* Reading text

>> START

What Do the “Hawai‘i Five-0” Stars and Other Film Crews Eat on Set?
Three local food businesses dish out the inside scoop on feeding hungry cast and crew members shooting in Hawai‘i. Learn some do’s and don’ts of film food etiquette.
It’s my first day as Extra #56, call time 5:30 a.m. I’m raring to go, albeit in dire need of caffeine. In my bag is a humble granola bar, since breakfast wasn’t mentioned on the call sheet. But lo and behold, as soon as we check in, we are told by harried production assistants to “go to catering.”
Turns out “catering” is a huge white tent with long tables, chairs and a divine smell of made-to-order omelets. “What kind cheese? You want spinach? Portuguese sausage?” Next to the chef, a table is piled high with fresh mangoes, pineapples, cantaloupe and apples. An assortment of cereal—Cinnamon Toast Crunch, Lucky Charms, Apple Jacks—and their carbolicious friends: hot, sweet pastries, sliced bread and bagels. Granola and oatmeal are available for the health conscious. There is also POG juice, milk and, thank heavens, hot coffee.

>> END

* Data segment
>> START

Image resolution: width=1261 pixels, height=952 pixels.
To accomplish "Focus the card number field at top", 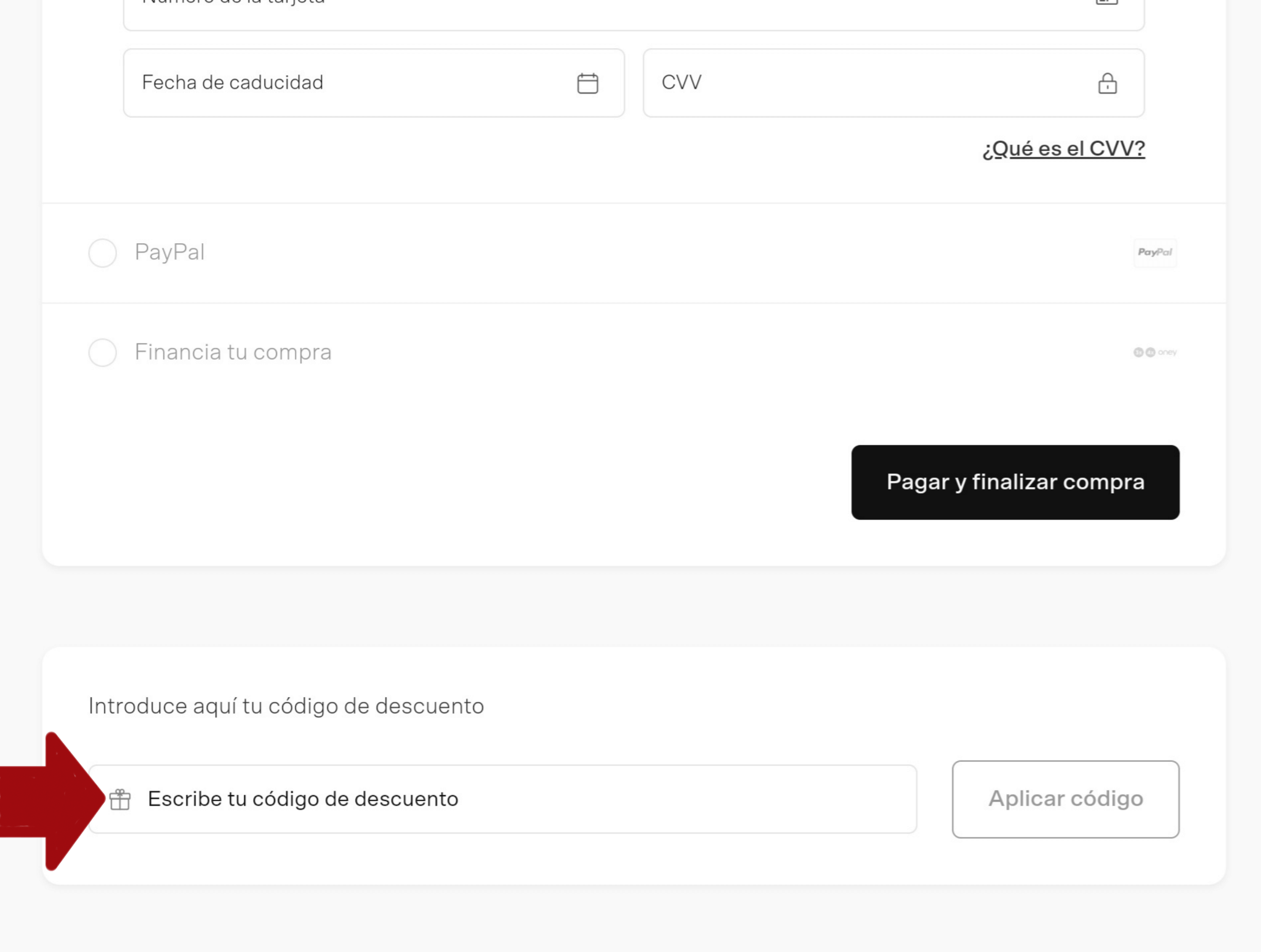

>> END

* Task requirements
1/ In the article about food on film sets, what is the call time on the first day as Extra #56?
2/ Quote the article about food on film sets from "It’s my first" up to and including "heavens, hot coffee.".

* Worked solutions
1/ 5:30 a.m.

2/
It’s my first day as Extra #56, call time 5:30 a.m. I’m raring to go, albeit in dire need of caffeine. In my bag is a humble granola bar, since breakfast wasn’t mentioned on the call sheet. But lo and behold, as soon as we check in, we are told by harried production assistants to “go to catering.”
Turns out “catering” is a huge white tent with long tables, chairs and a divine smell of made-to-order omelets. “What kind cheese? You want spinach? Portuguese sausage?” Next to the chef, a table is piled high with fresh mangoes, pineapples, cantaloupe and apples. An assortment of cereal—Cinnamon Toast Crunch, Lucky Charms, Apple Jacks—and their carbolicious friends: hot, sweet pastries, sliced bread and bagels. Granola and oatmeal are available for the health conscious. There is also POG juice, milk and, thank heavens, hot coffee.